> RECORDS TO PROCESS:
((

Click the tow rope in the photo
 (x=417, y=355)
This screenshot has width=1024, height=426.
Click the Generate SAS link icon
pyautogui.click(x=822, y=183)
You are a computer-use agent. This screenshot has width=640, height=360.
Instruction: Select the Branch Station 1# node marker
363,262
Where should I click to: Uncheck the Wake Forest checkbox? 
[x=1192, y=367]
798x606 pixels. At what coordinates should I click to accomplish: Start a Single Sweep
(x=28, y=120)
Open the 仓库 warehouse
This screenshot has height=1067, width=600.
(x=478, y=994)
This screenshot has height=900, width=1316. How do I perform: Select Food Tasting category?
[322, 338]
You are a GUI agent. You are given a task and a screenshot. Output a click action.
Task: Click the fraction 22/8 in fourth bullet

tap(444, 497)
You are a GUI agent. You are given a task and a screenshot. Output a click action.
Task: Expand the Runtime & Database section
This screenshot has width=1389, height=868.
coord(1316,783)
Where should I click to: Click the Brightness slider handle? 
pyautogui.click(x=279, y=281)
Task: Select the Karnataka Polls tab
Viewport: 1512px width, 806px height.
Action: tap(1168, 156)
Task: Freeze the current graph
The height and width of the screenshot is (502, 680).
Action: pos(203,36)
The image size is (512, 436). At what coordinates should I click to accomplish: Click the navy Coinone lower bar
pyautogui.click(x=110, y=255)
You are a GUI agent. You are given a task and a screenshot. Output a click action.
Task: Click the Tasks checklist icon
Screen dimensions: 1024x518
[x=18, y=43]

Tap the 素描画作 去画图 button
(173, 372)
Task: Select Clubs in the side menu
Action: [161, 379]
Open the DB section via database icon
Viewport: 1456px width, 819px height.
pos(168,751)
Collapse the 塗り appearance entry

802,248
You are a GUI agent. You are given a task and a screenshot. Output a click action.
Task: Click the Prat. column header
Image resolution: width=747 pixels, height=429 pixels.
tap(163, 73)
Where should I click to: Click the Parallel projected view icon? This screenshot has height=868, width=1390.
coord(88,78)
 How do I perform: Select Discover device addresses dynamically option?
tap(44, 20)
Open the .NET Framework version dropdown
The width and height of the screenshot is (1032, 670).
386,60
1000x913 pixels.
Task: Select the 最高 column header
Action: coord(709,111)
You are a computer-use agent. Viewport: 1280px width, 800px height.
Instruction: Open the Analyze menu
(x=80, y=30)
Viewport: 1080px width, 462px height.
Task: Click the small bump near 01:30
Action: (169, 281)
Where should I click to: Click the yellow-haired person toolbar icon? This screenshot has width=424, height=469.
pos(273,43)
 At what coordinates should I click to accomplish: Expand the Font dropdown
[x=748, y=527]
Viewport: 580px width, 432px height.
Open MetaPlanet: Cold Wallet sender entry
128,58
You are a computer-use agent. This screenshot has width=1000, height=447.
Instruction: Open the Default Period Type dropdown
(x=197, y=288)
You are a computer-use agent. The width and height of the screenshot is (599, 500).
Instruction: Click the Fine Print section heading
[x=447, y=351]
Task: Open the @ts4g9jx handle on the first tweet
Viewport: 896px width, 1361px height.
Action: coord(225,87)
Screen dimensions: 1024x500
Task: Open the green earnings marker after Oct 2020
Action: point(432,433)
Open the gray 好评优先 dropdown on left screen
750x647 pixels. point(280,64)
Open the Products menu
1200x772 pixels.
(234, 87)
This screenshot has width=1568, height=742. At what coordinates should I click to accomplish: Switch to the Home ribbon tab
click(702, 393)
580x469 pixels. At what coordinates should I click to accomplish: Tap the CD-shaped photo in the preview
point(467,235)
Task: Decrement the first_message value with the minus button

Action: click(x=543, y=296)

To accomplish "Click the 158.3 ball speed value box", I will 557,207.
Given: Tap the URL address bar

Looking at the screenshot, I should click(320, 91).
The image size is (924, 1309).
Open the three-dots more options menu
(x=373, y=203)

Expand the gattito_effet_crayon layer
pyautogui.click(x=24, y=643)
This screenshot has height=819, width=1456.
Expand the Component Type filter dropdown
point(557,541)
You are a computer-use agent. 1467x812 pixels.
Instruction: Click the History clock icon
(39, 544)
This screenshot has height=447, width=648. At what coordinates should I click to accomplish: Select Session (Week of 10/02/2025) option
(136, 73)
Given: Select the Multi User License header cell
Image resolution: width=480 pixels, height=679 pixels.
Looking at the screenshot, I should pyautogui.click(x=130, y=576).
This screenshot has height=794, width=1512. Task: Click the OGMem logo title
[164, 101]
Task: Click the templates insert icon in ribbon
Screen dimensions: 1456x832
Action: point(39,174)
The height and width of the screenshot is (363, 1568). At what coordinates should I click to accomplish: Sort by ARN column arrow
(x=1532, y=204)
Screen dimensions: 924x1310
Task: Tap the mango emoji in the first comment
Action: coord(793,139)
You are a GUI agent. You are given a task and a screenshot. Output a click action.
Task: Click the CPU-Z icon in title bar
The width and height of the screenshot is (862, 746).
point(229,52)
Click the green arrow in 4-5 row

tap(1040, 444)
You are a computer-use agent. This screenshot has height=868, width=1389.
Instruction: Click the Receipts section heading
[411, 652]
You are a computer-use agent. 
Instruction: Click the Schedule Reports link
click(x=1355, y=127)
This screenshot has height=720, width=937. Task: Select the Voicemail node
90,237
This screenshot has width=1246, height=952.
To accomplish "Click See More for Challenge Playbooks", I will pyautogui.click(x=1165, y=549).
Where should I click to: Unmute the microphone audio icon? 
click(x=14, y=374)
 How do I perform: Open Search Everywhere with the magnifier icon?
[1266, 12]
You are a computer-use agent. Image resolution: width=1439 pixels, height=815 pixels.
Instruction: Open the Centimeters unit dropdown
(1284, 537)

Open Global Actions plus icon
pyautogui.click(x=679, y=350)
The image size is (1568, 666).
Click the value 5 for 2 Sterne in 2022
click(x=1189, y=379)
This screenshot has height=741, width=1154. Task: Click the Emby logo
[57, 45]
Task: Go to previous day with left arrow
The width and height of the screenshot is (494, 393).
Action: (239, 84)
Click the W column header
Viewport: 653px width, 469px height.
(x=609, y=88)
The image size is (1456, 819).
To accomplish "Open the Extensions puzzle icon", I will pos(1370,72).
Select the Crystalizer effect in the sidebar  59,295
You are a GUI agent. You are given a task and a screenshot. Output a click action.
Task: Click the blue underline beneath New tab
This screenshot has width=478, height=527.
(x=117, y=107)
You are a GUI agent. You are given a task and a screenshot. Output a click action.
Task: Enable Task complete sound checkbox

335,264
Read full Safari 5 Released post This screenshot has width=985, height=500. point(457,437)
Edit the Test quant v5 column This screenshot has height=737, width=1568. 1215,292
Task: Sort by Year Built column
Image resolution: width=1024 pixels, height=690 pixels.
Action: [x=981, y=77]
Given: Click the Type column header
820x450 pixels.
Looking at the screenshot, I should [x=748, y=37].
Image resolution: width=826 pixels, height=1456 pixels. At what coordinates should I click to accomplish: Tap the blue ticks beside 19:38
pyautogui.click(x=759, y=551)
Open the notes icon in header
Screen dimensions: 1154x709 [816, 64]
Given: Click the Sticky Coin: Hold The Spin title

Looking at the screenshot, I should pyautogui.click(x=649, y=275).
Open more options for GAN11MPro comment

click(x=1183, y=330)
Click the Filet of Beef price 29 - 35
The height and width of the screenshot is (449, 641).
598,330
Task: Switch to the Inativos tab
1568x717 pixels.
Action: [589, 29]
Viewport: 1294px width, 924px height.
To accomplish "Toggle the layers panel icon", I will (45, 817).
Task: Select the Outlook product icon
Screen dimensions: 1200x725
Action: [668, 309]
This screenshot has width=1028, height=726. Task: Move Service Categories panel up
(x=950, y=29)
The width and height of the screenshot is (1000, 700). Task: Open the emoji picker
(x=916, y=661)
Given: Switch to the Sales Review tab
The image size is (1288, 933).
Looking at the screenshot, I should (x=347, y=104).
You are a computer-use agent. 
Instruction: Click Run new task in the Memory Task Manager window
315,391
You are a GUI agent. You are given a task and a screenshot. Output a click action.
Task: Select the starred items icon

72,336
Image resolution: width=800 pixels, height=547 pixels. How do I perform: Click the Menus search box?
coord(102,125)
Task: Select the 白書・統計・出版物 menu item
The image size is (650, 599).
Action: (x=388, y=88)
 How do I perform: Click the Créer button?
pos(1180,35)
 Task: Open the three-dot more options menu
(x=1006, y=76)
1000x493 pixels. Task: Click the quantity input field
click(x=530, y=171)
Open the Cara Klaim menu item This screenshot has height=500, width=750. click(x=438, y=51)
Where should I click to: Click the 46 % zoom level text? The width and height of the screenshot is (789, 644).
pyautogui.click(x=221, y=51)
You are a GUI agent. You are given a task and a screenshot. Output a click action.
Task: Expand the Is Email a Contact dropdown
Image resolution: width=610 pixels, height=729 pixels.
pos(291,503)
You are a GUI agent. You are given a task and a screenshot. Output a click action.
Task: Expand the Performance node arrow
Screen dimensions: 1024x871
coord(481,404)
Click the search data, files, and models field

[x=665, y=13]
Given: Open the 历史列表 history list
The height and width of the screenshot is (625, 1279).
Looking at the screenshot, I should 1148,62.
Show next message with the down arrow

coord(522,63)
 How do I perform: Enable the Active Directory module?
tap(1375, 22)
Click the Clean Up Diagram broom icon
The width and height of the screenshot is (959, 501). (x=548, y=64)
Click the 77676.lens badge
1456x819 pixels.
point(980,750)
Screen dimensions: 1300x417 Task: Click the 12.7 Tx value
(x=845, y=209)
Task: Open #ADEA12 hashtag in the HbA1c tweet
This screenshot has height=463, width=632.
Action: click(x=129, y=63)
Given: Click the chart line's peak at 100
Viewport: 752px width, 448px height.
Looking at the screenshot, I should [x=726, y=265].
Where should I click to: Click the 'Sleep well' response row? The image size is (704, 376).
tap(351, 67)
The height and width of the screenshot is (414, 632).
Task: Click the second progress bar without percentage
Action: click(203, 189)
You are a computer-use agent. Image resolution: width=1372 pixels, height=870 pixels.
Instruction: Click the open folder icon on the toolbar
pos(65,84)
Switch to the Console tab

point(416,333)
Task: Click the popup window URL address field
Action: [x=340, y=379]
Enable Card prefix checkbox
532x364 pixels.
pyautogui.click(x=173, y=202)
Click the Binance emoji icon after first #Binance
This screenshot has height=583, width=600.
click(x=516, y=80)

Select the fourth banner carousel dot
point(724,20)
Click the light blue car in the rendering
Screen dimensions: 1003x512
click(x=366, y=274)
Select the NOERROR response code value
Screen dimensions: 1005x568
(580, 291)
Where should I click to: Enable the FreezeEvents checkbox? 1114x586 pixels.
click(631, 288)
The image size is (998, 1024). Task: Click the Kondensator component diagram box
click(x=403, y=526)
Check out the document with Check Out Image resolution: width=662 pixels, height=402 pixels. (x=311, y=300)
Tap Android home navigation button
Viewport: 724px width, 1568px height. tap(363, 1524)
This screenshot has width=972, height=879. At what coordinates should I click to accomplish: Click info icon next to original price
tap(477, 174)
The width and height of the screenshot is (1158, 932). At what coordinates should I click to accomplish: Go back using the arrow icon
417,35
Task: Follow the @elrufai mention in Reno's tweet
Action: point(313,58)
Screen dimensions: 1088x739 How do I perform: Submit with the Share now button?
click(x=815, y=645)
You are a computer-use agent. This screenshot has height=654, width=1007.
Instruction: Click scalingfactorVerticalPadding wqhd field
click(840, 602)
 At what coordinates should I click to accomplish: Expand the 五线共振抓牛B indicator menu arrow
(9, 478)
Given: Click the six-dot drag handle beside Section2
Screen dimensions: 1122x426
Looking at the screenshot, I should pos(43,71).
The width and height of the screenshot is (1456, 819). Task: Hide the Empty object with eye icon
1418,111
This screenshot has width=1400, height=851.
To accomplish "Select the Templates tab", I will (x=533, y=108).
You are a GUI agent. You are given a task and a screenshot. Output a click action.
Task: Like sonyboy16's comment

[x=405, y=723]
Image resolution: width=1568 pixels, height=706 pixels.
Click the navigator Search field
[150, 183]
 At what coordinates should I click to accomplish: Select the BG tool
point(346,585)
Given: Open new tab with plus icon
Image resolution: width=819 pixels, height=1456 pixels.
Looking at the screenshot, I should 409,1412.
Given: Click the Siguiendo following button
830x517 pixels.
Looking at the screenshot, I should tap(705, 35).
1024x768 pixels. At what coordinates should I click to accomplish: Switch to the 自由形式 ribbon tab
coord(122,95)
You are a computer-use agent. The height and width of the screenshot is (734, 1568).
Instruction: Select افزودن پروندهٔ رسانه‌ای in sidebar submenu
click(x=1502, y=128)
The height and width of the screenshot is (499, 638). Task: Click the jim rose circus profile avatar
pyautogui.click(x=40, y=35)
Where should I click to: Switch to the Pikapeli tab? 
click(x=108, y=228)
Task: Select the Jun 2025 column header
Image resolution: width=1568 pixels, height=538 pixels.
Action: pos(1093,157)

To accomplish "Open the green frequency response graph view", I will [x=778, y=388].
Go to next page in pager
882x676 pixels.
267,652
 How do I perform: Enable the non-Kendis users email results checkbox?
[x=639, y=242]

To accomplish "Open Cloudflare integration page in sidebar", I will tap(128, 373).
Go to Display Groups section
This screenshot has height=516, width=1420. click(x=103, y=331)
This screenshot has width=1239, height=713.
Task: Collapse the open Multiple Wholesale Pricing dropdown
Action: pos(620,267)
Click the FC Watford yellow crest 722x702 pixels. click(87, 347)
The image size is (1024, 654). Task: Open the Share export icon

))

> WRITTEN EXERCISE: Retype the items from the line with "Task: Select the Karnataka Polls tab" to the line with "Action: point(432,433)", keeping every line unchanged.

> RESPONSE TO THE TASK:
Task: Select the Karnataka Polls tab
Viewport: 1512px width, 806px height.
Action: tap(1168, 156)
Task: Freeze the current graph
The height and width of the screenshot is (502, 680).
Action: pos(203,36)
The image size is (512, 436). At what coordinates should I click to accomplish: Click the navy Coinone lower bar
pyautogui.click(x=110, y=255)
You are a GUI agent. You are given a task and a screenshot. Output a click action.
Task: Click the Tasks checklist icon
Screen dimensions: 1024x518
[x=18, y=43]

Tap the 素描画作 去画图 button
(173, 372)
Task: Select Clubs in the side menu
Action: [161, 379]
Open the DB section via database icon
Viewport: 1456px width, 819px height.
pos(168,751)
Collapse the 塗り appearance entry

802,248
You are a GUI agent. You are given a task and a screenshot. Output a click action.
Task: Click the Prat. column header
Image resolution: width=747 pixels, height=429 pixels.
tap(163, 73)
Where should I click to: Click the Parallel projected view icon? This screenshot has height=868, width=1390.
coord(88,78)
 How do I perform: Select Discover device addresses dynamically option?
tap(44, 20)
Open the .NET Framework version dropdown
The width and height of the screenshot is (1032, 670).
386,60
1000x913 pixels.
Task: Select the 最高 column header
Action: coord(709,111)
You are a computer-use agent. Viewport: 1280px width, 800px height.
Instruction: Open the Analyze menu
(x=80, y=30)
Viewport: 1080px width, 462px height.
Task: Click the small bump near 01:30
Action: (169, 281)
Where should I click to: Click the yellow-haired person toolbar icon? This screenshot has width=424, height=469.
pos(273,43)
 At what coordinates should I click to accomplish: Expand the Font dropdown
[x=748, y=527]
Viewport: 580px width, 432px height.
Open MetaPlanet: Cold Wallet sender entry
128,58
You are a computer-use agent. This screenshot has width=1000, height=447.
Instruction: Open the Default Period Type dropdown
(x=197, y=288)
You are a computer-use agent. The width and height of the screenshot is (599, 500).
Instruction: Click the Fine Print section heading
[x=447, y=351]
Task: Open the @ts4g9jx handle on the first tweet
Viewport: 896px width, 1361px height.
Action: coord(225,87)
Screen dimensions: 1024x500
Task: Open the green earnings marker after Oct 2020
Action: point(432,433)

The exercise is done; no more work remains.